Akinwale Arobieke's long-held fascination with pumped up physiques led to notoriety and repeated brushes with the law. He became something of a 'modern day bogeyman' known for approaching younger males and striking up conversations about weight training, before touching and measuring their muscles, and inviting them to squat his body weight.
In 2003 he was jailed for six years after being convicted of harassing 15 well-muscled males. Three years later, while he was still behind bars, a Merseyside Police made a Sexual Offences Prevention Order (SOPO), which banned him touching men's muscles and going to gyms.
Since the SOPO was made, Mr Arobieke has appeared repeatedly in court accused of breaching it in Manchester.
Now the unique ban has been scrapped - after Mr Arobieke successfully appealed against it.
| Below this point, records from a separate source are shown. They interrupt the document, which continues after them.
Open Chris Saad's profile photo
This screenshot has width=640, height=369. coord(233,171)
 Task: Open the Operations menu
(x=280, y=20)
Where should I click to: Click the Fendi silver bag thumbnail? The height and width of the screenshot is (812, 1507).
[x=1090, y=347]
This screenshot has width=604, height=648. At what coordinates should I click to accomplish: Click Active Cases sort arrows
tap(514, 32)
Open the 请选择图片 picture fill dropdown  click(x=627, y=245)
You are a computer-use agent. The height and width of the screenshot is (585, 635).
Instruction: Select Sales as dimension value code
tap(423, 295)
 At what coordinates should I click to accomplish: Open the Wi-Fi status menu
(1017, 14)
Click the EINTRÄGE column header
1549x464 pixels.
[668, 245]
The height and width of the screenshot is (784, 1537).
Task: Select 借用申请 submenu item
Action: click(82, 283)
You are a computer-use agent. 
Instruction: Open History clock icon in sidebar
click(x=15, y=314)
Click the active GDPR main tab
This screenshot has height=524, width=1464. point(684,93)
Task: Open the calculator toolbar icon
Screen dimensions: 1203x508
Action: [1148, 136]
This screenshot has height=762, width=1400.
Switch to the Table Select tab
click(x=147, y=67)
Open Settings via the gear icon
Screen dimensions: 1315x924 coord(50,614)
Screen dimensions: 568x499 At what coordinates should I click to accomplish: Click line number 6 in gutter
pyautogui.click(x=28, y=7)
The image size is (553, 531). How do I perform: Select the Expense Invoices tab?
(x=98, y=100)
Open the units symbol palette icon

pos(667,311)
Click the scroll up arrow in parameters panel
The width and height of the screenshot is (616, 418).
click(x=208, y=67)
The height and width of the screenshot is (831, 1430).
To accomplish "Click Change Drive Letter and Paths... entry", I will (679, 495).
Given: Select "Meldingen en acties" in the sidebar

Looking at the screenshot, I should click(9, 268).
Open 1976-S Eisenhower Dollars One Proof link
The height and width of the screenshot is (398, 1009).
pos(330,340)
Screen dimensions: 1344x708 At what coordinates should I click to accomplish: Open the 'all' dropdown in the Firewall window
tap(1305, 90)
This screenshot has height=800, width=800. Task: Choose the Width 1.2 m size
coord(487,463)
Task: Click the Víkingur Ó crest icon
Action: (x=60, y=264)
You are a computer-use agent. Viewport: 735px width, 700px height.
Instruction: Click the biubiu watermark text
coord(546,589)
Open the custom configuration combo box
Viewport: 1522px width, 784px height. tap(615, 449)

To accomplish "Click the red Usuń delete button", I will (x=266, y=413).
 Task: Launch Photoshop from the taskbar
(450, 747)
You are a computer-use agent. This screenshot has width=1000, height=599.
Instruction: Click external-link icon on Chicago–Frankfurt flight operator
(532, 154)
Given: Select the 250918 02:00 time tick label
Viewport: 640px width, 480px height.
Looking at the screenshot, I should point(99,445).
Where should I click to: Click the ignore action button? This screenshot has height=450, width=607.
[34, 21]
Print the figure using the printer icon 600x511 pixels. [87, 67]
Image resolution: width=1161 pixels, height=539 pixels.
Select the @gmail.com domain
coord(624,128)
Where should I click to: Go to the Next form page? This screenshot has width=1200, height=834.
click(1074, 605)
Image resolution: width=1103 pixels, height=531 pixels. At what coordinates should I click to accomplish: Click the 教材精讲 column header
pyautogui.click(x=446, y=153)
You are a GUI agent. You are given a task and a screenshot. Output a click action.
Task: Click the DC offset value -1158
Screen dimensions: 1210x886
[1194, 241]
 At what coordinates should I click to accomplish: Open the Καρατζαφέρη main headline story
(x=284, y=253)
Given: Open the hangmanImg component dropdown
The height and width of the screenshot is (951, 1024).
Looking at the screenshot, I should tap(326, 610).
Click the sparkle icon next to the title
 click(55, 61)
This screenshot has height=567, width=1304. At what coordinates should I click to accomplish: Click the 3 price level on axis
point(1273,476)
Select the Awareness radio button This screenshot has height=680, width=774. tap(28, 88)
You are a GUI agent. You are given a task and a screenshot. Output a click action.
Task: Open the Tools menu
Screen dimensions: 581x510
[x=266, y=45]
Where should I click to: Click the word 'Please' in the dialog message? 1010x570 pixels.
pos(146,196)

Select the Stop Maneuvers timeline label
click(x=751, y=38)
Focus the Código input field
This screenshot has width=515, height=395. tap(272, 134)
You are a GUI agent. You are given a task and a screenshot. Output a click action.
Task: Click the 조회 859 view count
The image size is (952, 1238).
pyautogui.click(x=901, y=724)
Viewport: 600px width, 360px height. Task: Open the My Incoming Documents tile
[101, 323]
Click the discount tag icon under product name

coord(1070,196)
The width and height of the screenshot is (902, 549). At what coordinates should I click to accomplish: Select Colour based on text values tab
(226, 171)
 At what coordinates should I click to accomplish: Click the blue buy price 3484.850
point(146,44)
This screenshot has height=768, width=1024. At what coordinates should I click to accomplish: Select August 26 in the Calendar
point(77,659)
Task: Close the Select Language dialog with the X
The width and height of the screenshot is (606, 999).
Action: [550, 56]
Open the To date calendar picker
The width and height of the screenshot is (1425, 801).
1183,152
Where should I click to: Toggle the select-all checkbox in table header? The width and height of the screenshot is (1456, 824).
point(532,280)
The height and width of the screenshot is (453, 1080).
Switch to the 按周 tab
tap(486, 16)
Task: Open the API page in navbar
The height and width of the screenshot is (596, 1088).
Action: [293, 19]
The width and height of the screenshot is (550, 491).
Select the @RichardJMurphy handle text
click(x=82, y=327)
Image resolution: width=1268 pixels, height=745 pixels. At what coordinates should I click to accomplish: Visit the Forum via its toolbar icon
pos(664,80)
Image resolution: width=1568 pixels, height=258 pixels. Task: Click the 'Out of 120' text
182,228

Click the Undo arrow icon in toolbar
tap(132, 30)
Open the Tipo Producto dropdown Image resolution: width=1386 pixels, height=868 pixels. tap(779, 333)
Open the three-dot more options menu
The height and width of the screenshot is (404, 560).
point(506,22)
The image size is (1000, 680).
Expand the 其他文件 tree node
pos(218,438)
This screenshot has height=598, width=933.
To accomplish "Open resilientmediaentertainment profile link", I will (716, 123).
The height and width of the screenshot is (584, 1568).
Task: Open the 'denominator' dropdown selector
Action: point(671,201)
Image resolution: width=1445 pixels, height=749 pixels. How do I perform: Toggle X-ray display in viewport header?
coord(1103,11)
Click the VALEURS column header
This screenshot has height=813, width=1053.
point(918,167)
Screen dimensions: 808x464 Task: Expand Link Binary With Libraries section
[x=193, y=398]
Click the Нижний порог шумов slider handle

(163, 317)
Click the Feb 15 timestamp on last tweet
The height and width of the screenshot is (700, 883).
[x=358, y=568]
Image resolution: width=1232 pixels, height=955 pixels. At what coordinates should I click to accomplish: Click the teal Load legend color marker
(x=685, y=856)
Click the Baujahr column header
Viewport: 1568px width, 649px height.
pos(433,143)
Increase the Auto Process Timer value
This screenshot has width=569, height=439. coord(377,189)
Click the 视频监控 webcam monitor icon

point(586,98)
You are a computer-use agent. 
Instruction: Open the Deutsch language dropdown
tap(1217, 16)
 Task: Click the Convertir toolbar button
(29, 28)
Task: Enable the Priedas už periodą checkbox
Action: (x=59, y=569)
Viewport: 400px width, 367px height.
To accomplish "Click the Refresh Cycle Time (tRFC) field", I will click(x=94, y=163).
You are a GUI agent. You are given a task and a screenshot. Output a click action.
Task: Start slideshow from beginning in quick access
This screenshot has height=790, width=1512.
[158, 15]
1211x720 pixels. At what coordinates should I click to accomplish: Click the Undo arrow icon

Representing himself in court, Mr Arobieke argued that while his behaviour had breached the court order, it was not actually criminal in its own right and it was not sexual.
Judge Richard Mansell QC, sitting at Manchester Crown Court, said while Arobieke's breaches of the order were a 'serious matter' - the restrictions it placed on his 'freedoms' could 'no longer be justified'.
The move brings to an end a lengthy and expensive series of hearings for alleged breaches stretching from North Wales to Manchester and Leeds, which have led to him spending months behind bars on remand.
The judge gave him an 18 month suspended sentence for the breach offences, suspended for two years, with a 60 day rehabilitation order and a warning that if he breached it, he would be jailed.